Please state the number of lines in the records below that contain the string "computer", and nothing further.

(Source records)
-*-

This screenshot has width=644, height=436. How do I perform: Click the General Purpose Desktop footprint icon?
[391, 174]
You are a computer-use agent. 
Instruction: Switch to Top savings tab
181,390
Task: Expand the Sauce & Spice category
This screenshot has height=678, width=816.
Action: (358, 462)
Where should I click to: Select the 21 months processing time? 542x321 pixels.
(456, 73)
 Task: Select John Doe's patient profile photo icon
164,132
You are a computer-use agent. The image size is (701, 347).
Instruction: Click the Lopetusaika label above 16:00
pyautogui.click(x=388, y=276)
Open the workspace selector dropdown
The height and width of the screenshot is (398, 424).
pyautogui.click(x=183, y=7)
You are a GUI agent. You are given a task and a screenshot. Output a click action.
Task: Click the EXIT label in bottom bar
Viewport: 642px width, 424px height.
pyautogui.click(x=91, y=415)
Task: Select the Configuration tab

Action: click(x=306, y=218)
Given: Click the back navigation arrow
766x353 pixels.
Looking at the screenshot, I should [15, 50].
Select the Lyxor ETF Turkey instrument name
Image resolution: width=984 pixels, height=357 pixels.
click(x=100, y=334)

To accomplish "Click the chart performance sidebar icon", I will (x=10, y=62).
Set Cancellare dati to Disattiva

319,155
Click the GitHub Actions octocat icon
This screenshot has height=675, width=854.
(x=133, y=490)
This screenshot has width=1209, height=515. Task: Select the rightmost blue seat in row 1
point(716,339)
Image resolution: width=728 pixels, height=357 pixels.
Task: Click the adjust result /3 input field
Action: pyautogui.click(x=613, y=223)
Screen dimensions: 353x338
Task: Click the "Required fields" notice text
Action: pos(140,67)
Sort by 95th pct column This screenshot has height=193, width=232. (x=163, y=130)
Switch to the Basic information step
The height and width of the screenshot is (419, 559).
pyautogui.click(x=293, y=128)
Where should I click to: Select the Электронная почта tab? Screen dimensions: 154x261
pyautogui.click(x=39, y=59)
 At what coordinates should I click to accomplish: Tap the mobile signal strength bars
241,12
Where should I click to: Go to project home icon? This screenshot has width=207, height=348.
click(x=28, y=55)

-*-

= RESPONSE BOX =
2